As promised, I will be considering the work of Nick Bracegirdle aka Chicane, however as trying to review 4 albums over thirteen years might result in the kind of wall of text seen in the two previous entries, I'm going to break it up into small bits and concentrate on the broader points, not specifics, starting with the first CD that I acquired in my years of teenage musical gluttony.

Behind the Sun is Chicane's most successful album to date, probably because of the two accompanying singles and their impact on the UK singles chart. "Saltwater", a remake of Clannad's "Theme from Harry's Game" is a massive slice of Ibiza atmospherics married to Chicane's trance beats and minimal orchestration, and this 1999 club favourite reached a deserved top 10 position in the chart. "Don't Give Up", a similarly uncomplicated track with Chicane's characteristic ambiance supplemented by vocals from Bryan Adams, managed to get enough traction in the clubs to make an impact and became popular enough to actually reach number one, probably helped by Adams' popularity.  Both of these illustrate exactly how you can make a successful dance track without overdoing it in production, with quite straightforward ideas and no messy effects.

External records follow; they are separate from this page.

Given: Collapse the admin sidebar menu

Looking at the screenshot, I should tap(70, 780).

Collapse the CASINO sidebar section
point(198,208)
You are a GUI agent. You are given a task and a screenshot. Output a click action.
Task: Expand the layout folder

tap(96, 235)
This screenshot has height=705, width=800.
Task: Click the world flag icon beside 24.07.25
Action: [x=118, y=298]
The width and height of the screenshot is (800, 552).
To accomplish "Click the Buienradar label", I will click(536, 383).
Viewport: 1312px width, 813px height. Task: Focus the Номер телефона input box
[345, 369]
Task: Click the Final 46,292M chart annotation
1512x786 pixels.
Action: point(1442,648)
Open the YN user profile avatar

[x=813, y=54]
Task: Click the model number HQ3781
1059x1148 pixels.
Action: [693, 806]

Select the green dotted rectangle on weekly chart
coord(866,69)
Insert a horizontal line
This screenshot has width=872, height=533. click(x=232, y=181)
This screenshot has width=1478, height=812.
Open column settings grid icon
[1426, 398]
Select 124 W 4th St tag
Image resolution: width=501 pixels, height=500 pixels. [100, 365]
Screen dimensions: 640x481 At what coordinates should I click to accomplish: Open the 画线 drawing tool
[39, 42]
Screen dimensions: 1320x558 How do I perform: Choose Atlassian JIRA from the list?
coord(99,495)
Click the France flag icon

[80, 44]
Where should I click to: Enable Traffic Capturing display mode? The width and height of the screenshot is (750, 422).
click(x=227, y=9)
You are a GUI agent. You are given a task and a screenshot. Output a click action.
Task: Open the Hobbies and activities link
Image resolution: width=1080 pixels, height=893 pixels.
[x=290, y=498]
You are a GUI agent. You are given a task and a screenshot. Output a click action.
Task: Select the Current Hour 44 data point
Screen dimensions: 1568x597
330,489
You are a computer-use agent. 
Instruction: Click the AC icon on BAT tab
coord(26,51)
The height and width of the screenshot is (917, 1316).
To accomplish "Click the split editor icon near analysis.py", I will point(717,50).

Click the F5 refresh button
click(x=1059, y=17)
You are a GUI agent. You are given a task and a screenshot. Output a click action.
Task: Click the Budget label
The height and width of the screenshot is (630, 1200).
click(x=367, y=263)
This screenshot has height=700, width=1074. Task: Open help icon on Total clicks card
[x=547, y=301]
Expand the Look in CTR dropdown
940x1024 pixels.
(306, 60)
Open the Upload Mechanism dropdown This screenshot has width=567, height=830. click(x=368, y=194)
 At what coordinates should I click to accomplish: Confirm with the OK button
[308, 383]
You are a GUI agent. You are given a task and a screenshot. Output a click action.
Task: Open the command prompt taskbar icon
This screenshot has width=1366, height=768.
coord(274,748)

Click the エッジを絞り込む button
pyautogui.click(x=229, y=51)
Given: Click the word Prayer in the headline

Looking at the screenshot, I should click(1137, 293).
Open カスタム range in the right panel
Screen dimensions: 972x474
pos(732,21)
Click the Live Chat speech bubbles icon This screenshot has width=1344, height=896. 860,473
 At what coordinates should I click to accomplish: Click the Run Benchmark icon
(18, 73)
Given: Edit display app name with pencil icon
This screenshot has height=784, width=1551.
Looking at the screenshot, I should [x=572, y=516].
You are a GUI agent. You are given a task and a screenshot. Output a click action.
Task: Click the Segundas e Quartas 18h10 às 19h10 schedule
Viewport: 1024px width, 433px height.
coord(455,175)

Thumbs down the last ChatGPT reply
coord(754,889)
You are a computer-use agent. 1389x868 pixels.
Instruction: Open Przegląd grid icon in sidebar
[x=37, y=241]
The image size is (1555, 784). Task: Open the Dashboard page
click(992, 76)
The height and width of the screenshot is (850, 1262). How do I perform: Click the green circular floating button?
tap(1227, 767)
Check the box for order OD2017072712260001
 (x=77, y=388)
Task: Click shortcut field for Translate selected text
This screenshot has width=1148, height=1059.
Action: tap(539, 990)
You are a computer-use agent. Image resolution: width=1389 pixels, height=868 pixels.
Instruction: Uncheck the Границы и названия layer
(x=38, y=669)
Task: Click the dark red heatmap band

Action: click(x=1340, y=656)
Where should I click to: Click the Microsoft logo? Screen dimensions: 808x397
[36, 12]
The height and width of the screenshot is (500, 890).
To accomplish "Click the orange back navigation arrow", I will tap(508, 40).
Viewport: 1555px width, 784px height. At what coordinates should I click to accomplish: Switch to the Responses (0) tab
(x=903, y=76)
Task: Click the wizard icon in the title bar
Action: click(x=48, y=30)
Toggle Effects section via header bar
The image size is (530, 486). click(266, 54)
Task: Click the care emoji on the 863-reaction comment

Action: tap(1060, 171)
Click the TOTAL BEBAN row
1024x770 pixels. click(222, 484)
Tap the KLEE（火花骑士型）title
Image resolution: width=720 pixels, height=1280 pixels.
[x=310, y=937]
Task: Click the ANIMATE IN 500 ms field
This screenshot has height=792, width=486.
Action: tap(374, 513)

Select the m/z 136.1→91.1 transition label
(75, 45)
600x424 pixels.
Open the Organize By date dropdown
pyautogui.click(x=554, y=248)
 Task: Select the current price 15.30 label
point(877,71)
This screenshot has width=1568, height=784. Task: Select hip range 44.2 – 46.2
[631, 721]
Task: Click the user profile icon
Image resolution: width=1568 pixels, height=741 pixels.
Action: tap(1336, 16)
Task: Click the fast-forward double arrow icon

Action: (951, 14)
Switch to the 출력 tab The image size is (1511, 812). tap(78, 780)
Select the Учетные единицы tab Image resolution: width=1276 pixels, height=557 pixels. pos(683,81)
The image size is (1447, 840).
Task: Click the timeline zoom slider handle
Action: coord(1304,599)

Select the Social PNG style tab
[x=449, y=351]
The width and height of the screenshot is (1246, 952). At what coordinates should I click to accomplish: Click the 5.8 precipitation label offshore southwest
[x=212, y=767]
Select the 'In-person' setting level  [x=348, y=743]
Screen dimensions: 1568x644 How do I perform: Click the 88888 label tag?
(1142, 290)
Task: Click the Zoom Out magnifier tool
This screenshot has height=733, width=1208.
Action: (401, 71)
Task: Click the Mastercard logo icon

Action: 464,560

This sets the tone for the whole album actually - Chicane never tries anything too clever or too stupid on it, leaving the actual music to speak for itself, on the upbeat tracks and the downtempo ones.  Here Chicane's slower tracks are good enough not to be confined to elevators, with the backing tracks and melodic parts working together beautifully, and when vocals do appear there's nothing jarring you out of the reverie they will bring you into.  There's nothing really awful to mention on the album, and for consistency it's definitely Chicane's strongest album. Nothing gets on your nerves, no puddings are over-egged and nothing outstays it's welcome.  Therefore, it is also clearly his best album.  I will refrain from going into a ramble about it because its strengths speak for themselves, and it's so refreshingly uncomplicated that analysing it too much would make me sound even more up my own backside. Just give it a listen, especially the two aforementioned singles, and also the tracks "Halcyon", and "Overture". More analysis will be lavished on Chicane's later albums when comparisons to some of these will be made. Mostly negative...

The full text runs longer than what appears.